Er hatte sich so viel von diesem Rennen erhofft. Doch dann war Bruno Senna schon in der 6. Runde draußen: Eine gebrochene linke Hinterradaufhängung sorgte erst für einen spektakulären Dreher in Kurve 15 - "eine vor Blanchimont, aber auch ziemlich schnell", bei dem er gerade noch einen Einschlag vermeiden konnte - dann für das Aus an der Box.
"Es ist natürlich schade. Es wäre für uns hier eine gute Gelegenheit gewesen, mit den anderen Neuen zu fighten. Aber was soll ich machen, so etwas passiert nun mal. Das Team muss jetzt noch genau untersuchen, wie es zu dem Defekt kommen konnte, um das für die Zukunft zu vermeiden. Ein Aufhängungsbruch ist das Letzte, was man irgendwo haben will - egal auf welcher Strecke", sagte Senna.

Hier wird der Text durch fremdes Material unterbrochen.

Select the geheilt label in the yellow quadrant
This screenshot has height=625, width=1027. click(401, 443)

Bis dahin hatte der Brasilianer schon einige Höhen und Tiefen erlebt: "Ich hatte einen Superstart, wahrscheinlich den Besten bisher überhaupt. Ich habe einige Leute überholt, aber dann haben mich auf dem Weg zu Eau Rouge ein Force India rechts und ein Toro Rosso links in die Zange genommen. Ich musste erstens bremsen, zweitens haben die sich dann wohl auch noch berührt. Da flogen Teile, die haben dann meinen Frontflügel beschädigt."

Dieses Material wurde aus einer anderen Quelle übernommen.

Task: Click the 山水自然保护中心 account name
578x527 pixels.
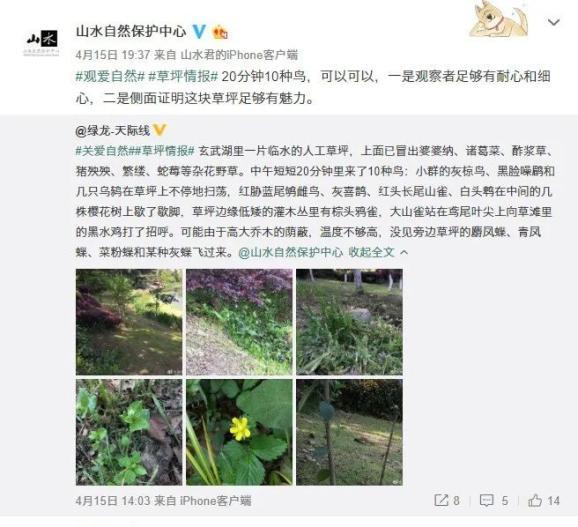Action: click(131, 31)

So kam Senna gleich in der ersten Runde an die Box, um den Flügel zu wechseln, "und sind, weil es ja anfing zu regnen, auch auf Intermediates gegangen. Als ich reinfuhr, wussten wir ja auch noch nicht, dass das Safetycar rauskommen würde. Sonst hätte man das vielleicht anders machen können. Jedenfalls musste ich dann gleich wieder rein, um Slicks zu holen, als es abtrocknete."
Obwohl er dadurch schon einigen Rückstand hatte, hätte sich der HRT-Pilot trotzdem noch etwas ausgerechnet. "Es hätte natürlich von der weiteren Strategie abgehangen. Aber ich war nicht weit weg von Kovalainen, nur drei, vier Sekunden - und der ist auch noch ein Stück nach vorn gekommen", so Senna.